Aim of the exercise:
Restate word for word the lines in the listing below, starting at the line containing "Task: Sort File List by Size column" and ending at the line containing "Viewport: 1070px width, 1120px height.", both included; leave out the rest.

——

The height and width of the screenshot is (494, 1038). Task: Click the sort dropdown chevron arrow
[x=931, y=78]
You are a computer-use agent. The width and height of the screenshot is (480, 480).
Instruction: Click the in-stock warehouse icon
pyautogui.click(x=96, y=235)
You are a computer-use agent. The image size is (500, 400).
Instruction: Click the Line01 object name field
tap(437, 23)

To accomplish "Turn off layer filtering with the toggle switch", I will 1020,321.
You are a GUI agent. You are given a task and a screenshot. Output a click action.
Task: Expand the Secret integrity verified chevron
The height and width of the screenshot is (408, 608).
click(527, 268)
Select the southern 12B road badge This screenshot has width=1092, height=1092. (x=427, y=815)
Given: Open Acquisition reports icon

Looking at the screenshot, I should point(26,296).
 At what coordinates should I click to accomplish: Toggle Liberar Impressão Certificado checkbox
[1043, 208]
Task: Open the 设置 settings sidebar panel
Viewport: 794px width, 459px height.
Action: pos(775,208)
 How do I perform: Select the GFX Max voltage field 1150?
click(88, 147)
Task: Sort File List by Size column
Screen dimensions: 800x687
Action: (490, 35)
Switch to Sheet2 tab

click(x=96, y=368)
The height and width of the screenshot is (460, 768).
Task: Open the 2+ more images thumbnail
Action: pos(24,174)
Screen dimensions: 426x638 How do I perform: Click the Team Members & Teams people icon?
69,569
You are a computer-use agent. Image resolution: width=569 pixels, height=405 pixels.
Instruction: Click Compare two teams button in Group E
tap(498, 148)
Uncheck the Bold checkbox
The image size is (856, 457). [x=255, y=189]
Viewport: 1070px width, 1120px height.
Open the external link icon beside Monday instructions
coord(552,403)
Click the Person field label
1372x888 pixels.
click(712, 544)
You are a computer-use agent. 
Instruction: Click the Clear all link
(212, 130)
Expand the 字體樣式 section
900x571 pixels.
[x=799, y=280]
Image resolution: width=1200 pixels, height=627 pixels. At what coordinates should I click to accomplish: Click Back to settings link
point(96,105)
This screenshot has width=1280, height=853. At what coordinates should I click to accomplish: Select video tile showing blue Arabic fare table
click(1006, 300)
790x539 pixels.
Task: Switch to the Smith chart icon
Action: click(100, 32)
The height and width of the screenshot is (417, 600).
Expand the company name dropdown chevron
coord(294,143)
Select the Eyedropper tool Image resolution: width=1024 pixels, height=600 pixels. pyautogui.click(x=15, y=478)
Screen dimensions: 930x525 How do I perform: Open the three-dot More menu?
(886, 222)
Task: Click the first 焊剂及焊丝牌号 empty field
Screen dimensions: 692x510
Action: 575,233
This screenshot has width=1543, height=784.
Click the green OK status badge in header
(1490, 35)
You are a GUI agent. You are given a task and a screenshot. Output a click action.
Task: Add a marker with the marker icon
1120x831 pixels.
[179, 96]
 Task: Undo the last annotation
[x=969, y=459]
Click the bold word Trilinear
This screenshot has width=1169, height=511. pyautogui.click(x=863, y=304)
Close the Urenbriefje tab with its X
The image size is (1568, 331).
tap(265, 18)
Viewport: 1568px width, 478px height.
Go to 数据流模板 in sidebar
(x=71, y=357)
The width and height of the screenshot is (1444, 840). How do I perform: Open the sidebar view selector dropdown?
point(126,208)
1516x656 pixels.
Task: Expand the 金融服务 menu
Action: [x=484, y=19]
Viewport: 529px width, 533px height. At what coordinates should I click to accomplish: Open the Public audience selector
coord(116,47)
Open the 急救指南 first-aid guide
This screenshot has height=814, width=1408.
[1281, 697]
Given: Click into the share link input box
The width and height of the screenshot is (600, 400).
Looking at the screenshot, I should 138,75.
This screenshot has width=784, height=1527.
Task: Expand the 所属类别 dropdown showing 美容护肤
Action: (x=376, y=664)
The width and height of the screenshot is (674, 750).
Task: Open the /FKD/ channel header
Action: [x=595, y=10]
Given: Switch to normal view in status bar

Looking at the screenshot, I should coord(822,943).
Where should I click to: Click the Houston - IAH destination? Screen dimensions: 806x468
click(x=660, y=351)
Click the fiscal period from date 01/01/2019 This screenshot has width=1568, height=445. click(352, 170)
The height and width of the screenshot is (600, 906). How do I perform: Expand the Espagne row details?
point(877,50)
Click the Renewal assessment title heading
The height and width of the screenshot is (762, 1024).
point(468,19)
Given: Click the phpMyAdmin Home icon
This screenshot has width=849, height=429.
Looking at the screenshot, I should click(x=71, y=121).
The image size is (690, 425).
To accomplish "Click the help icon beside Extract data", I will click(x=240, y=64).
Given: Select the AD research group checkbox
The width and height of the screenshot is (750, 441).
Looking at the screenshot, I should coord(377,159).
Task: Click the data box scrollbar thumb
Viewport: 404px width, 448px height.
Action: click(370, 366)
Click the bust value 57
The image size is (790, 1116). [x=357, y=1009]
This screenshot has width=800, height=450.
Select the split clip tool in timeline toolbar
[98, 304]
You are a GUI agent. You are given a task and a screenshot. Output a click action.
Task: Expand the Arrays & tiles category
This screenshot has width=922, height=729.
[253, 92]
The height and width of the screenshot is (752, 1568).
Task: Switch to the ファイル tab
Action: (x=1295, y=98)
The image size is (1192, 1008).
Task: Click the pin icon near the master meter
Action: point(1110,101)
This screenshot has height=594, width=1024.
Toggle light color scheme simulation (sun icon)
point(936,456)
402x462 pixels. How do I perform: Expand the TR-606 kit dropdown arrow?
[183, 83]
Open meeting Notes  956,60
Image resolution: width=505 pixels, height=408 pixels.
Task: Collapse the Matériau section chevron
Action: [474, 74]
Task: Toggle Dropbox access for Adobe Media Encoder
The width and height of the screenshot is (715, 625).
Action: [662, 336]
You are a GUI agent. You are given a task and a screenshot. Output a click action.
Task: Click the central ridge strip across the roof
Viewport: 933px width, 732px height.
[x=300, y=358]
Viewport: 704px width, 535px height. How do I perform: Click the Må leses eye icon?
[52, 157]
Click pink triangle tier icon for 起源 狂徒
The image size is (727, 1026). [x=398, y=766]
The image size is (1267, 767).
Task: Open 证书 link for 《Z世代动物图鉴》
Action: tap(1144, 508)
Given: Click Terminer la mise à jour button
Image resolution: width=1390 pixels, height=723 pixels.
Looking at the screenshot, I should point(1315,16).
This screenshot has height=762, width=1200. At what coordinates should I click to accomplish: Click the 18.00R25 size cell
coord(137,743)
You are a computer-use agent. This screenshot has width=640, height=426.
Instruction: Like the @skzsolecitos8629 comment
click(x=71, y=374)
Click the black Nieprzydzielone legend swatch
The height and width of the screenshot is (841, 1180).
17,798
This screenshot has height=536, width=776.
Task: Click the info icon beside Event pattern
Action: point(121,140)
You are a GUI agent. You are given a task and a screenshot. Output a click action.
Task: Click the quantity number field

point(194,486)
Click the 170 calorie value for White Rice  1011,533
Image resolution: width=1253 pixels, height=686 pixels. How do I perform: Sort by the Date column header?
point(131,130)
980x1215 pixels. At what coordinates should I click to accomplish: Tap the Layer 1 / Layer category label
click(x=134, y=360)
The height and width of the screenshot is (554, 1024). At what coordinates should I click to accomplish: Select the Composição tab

——

Exercise result:
Task: Sort File List by Size column
Screen dimensions: 800x687
Action: (490, 35)
Switch to Sheet2 tab

click(x=96, y=368)
The height and width of the screenshot is (460, 768).
Task: Open the 2+ more images thumbnail
Action: pos(24,174)
Screen dimensions: 426x638 How do I perform: Click the Team Members & Teams people icon?
69,569
You are a computer-use agent. Image resolution: width=569 pixels, height=405 pixels.
Instruction: Click Compare two teams button in Group E
tap(498, 148)
Uncheck the Bold checkbox
The image size is (856, 457). [x=255, y=189]
Viewport: 1070px width, 1120px height.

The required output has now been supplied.